Whistleblower, whistleblower Snowden is a whistle blower. Schumer is a disgrace and apparently does not know what a bully is.
“Once the party most associated with fighting for privacy and civil liberties….”
Disagree with you on this one. Save for people like Glenn Greenwald, Russ Fiengold, and Dennis Kucinich most liberals only care about civil liberties when there is a conservative in power. If you want proof just look at civil liberty protests from liberals during the Bush era compared to the Obama era.
As for conservatives at least their semi-honest when it comes to civil liberties. The only civil liberties they only care about are gun rights (and even there they’re hypocrites) and religion. Other civil liberties are regarded as “being soft on crime” among other pathetic justifications.
Some will counter my statement by pointing to Paleoconservatives like Pat Buchanan. However people like Buchanan are only against the warfare state and civil liberties abuses because the traditional base of paleocons are being harrassed by the state. If the state wasn’t going after them, Buchanan wouldn’t be against them.
Jill,
Yep.
Maybe there is a highly sought after trophy involved.
The government is the number one wikipropagandists for a long time now:
(Catapulting The Wikipropaganda?).
Reblogged this on Brittius.com.
The question arises. Is someone who, under oath, in person, lies to the Senate, a Traitor? Clapper is a perjurer for sure. He lied under oath to the Senate. He certainly lied about things that a Whistleblower told the truth about.
We need tee shirts. Clapper is a liar!
Snowden is A Whistleblower!
It does appear that members of the House and Senate are directly involved in illegal spying. Further, when some Congress memebers have tried to get accurate information about the NSA’s activities, they have been blocked not only by the WH but by members of the Senate Leadership. We thus have a true Constitutional crisis.
Therefore, it isn’t a suprise that someone from the Senate is involved in this. I’m so glad the propaganda isn’t working at this time and I hope it does not, no matter what those involved in this illegal surveillance do.
“The desperate efforts of Congress to change the public view of Edward Snowden appears to be continuing. This week someone in the Senate attempted to change the description of Snowden as a “dissident” to a “traitor” on Wikipedia. The White House and congressional leaders are clearly alarmed that many view Snowden as a whistleblower.
We are all whistleblowers now.
They don’t like Snowden because he blew the whistle on their utter unAmericanism.
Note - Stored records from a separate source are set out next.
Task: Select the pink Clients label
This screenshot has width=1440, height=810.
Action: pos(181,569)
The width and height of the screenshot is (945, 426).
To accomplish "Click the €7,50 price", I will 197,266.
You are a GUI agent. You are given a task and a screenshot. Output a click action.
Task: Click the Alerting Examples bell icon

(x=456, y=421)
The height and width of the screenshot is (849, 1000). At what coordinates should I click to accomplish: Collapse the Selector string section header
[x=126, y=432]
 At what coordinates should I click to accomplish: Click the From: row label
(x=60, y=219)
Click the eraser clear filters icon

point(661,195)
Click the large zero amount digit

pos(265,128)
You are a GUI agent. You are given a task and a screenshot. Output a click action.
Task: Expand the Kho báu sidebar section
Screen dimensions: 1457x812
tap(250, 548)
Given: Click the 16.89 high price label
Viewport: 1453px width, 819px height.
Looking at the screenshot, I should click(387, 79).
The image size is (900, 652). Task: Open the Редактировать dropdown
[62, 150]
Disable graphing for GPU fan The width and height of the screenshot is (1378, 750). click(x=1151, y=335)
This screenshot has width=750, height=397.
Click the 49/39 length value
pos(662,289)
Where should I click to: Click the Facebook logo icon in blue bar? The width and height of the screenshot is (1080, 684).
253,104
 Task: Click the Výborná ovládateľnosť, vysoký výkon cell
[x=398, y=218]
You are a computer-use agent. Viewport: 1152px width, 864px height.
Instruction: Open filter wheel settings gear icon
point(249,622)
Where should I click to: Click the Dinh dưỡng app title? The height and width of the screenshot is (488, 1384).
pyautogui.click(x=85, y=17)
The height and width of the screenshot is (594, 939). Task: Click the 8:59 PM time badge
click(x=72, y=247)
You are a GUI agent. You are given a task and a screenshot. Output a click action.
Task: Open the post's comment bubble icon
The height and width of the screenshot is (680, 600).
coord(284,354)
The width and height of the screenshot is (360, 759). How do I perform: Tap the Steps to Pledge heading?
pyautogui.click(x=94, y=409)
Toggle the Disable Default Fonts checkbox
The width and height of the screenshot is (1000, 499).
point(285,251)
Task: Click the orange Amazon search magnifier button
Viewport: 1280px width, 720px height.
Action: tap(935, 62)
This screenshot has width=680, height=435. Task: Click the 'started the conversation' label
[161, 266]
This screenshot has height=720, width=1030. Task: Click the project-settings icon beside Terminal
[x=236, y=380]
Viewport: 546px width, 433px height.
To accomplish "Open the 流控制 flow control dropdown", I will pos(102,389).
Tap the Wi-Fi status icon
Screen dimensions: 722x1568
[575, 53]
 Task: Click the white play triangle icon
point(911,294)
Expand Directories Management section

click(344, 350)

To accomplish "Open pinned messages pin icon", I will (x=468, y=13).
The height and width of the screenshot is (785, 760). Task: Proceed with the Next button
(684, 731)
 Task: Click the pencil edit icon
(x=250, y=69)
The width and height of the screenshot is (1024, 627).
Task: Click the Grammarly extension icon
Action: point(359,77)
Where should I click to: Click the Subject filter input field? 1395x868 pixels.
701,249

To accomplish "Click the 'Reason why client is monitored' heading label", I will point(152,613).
They are The Queens of Stalingrad.
This is related but not directly on topic: “(Reuters) – A secretive U.S. Drug Enforcement Administration unit is funneling information from intelligence intercepts, wiretaps, informants and a massive database of telephone records to authorities across the nation to help them launch criminal investigations of Americans.
Although these cases rarely involve national security issues, documents reviewed by Reuters show that law enforcement agents have been directed to conceal how such investigations truly begin – not only from defense lawyers but also sometimes from prosecutors and judges.
The undated documents show that federal agents are trained to “recreate” the investigative trail to effectively cover up where the information originated, a practice that some experts say violates a defendant’s Constitutional right to a fair trial. If defendants don’t know how an investigation began, they cannot know to ask to review potential sources of exculpatory evidence – information that could reveal entrapment, mistakes or biased witnesses.”